A program that estimates the cause of at least one of a word group showing positive subjectivity or a word group showing negative subjectivity in a sentence,
A document classification process is performed on the input text data, and a positive label indicating that the classified word group is a positive subjective word group or a negative subjective word group. A process of assigning a negative label indicating
A process of extracting a co-occurrence word that co-occurs with the group of words given the positive label or the group of words given the negative label from the sentence;
Extracted from a probability table composed of a word group indicating a positive or negative subjectivity, a word group indicating the cause of expression of the word group indicating the subjectivity, and a numerical value indicating the expression probability of the word group indicating the expression cause Processing to extract a word group indicating the cause of expression including co-occurrence words;
A program that causes a computer to execute a series of processes of selecting a word group indicating the extracted expression cause in descending order of expression probability and making it a cause word group.

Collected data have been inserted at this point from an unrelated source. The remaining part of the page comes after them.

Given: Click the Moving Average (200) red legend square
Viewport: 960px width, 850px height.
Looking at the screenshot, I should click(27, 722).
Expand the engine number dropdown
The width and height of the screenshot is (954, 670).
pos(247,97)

A cause estimation method for estimating a cause of occurrence of at least one of a word group indicating a positive subjectivity or a word group indicating a negative subjectivity in a sentence,
In the subjectivity detection unit, document classification processing is performed on the input text data, and a positive label indicating a positive subjectivity or a negative subjectivity is indicated for each classified word group. Assigning a negative label indicating that the word group,
In the cause detection unit, extract a co-occurrence word co-occurring with the word group given the positive label or the word group given the negative label from the sentence, a word group showing positive or negative subjectivity, A word group indicating an expression cause including the extracted co-occurrence word from a probability table composed of a word group indicating an expression cause of the word group indicating the subjectivity and a numerical value indicating an expression probability of the word group indicating the expression cause Extracting the word group indicating the extracted cause of occurrence and selecting the word group in descending order of the probability of occurrence as the cause word group.